L’OCCASIONE DI RISTABILIRE ed estendere la tutela reale nei casi di licenziamenti illegittimi (l’articolo 18) abolito dal Pd con il Jobs Act è stata non casualmente persa tra luglio e agosto, durante la discussione e l’approvazione del «decreto dignità dei lavoratori e delle imprese». Il provvedimento è stato presentato come la «Waterloo del precariato» e ha esteso i voucher, simbolo del precariato, nel turismo e in agricoltura per tenere buona la Lega. La stessa riduzione della durata dei contratti a termine (da 36 a 24 mesi), del numero dei rinnovi (da 5 a 4) e il ripristino della causale dopo 12 mesi è una manutenzione del Jobs Act che, con il «decreto Poletti» aveva liberalizzato i contratti a termine, ma non un suo rovesciamento dato che resta nel solco della prassi dominante: monetizzazione dei rapporti di lavoro; interpretare la forza lavoro come una scorta di magazzino a disposizione dell’impresa. In attesa delle motivazioni della sentenza, non è nemmeno escluso che lo stesso «Decreto dignità» possa subire la sorte riservata al Jobs Act di Renzi, dato che non modifica l’orientamento di fondo sulla questione specifica degli indennizzi. Un paradosso nemmeno troppo lontano dal diventare reale se qualcuno facesse un ricorso.

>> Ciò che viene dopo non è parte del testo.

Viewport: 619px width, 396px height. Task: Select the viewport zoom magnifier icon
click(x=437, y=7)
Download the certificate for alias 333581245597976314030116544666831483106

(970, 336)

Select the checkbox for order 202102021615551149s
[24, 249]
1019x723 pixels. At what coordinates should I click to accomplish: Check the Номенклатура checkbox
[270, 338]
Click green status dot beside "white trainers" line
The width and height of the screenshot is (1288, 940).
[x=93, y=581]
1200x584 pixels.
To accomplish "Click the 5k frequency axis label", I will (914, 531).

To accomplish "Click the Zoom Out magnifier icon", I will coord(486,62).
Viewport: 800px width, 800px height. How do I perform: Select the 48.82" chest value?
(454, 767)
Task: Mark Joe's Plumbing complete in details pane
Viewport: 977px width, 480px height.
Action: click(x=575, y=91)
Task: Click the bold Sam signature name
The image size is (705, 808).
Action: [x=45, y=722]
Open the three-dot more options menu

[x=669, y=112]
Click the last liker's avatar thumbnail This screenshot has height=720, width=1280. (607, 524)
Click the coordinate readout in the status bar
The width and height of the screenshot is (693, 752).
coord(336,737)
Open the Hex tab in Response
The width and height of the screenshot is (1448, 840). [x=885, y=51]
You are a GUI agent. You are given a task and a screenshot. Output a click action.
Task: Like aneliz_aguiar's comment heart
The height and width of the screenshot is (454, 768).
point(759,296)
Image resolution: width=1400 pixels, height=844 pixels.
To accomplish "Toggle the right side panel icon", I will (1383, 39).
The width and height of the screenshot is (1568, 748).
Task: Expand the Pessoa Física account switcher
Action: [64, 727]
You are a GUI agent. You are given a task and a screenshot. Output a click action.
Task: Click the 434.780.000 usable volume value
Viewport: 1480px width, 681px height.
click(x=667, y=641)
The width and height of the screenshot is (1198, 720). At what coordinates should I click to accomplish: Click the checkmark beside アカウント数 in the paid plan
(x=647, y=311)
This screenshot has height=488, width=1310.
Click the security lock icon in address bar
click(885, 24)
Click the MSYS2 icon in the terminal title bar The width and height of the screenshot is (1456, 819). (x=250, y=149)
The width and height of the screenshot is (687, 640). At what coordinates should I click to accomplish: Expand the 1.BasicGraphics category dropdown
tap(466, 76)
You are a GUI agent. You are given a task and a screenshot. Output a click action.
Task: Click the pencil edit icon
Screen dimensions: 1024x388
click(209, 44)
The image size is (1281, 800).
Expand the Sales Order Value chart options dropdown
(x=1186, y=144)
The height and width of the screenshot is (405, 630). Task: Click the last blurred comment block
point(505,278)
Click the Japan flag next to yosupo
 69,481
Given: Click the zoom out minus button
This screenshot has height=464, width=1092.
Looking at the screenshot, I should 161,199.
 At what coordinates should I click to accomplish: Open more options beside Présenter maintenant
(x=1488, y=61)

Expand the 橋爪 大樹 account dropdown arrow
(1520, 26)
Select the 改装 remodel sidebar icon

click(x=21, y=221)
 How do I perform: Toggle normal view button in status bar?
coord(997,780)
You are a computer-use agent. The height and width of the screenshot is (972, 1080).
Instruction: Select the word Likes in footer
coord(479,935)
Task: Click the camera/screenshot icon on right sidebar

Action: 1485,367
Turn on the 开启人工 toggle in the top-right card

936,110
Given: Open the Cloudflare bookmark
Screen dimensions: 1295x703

LO STORYTELLING RIAFFERMATO ieri da Di Maio va rubricato nella categoria orwelliana del bispensiero: la capacità di affermare una cosa e il suo contrario, il governo del «cambiamento» è quello della continuità. Oggi non si può parlare di una visione alternativa, mentre sussistono le diseguaglianze tra i neo-assunti con il Jobs Act e coloro che sono stati assunti prima del 7 marzo 2015, data di entrata in vigore della renzianissima riforma. La narrazione in atto tende a cancellare la contraddizione che, in mancanza di provvedimenti di segno radicalmente diverso, resta intatta.
«LA REINTEGRAZIONE al di là della modalità di calcolo dell’indennizzo è l’unico strumento di tutela» sostiene Beatrice Brignone (Possibile). «M5S dovrebbe ascoltarci a differenza di quanto ha fatto con il decreto dignità – sostiene Nicola Fratoianni (Sinistra Italiana/LeU) – serve ripristinare l’ articolo 18». «La sentenza ci ricorda che il Jobs Act scritto da Confindustria e approvato da Pd è una schifezza – sostiene Maurizio Acerbo (Rifondazione Comunista) – che il governo gialloverde non ha ancora abolito come si era impegnato a fare».